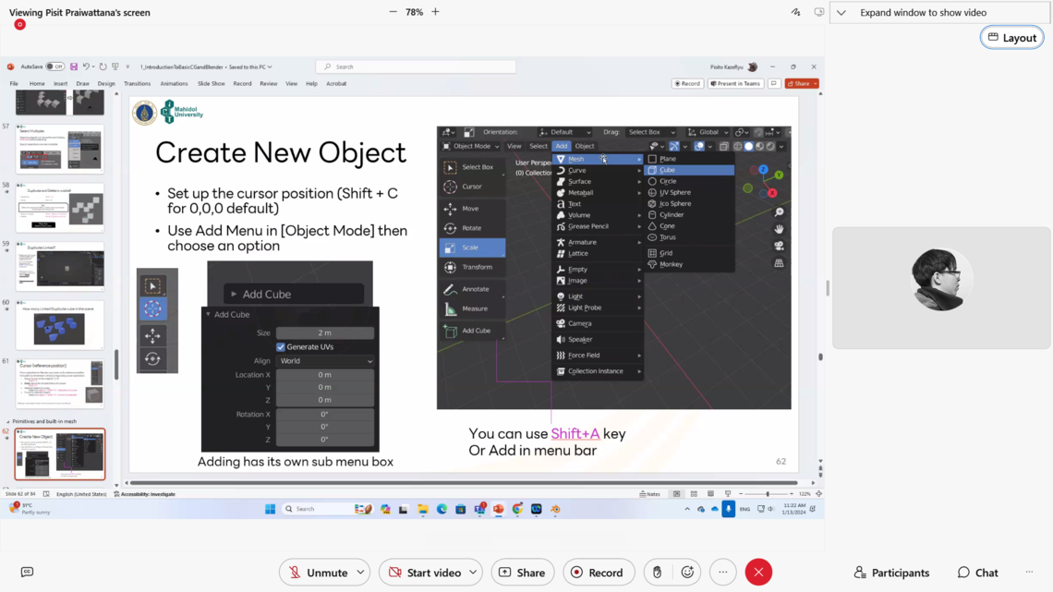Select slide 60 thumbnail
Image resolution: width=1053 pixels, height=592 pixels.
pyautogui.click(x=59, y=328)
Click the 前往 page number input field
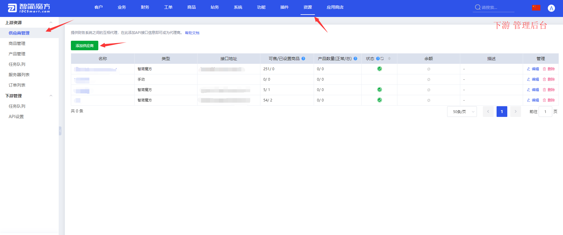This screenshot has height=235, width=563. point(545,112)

==

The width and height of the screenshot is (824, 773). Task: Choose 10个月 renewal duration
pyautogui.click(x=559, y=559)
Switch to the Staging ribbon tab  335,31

==

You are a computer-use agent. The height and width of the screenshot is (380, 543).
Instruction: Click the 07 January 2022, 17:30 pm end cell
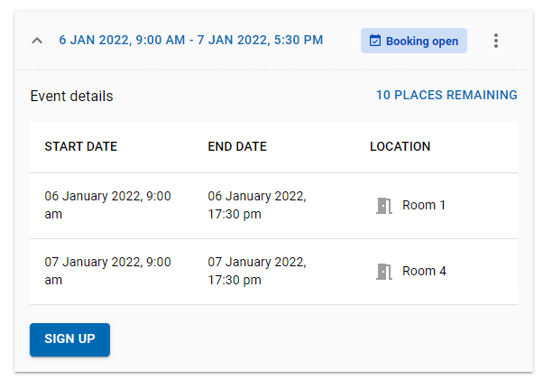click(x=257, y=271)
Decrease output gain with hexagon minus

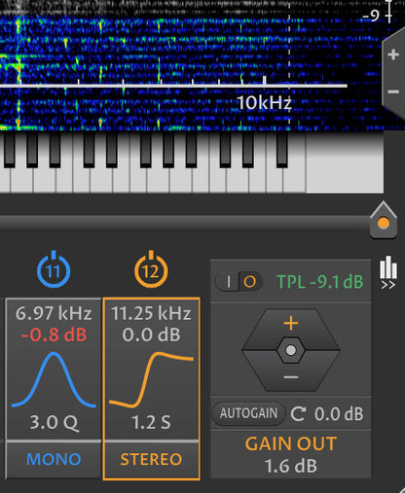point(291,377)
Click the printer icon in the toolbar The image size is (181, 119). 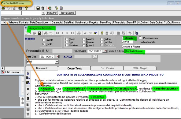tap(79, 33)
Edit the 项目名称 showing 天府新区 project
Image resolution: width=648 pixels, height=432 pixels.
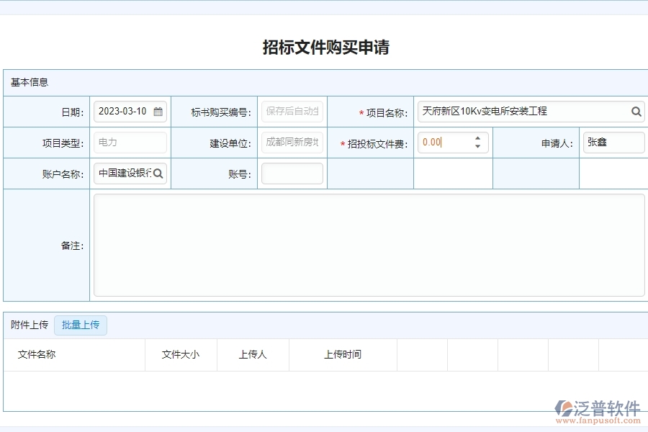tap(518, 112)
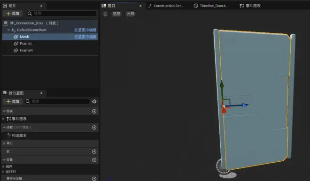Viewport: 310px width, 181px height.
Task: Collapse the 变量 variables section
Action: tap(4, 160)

▶ [The problem]: Retype word for word everything in the listing above from the line that holds "The width and" down to the line that holds "Switch to the". Keep both end lines and leave out the rest.

▶ [Your response]:
The width and height of the screenshot is (824, 773). Task: Choose 10个月 renewal duration
pyautogui.click(x=559, y=559)
Switch to the Staging ribbon tab  335,31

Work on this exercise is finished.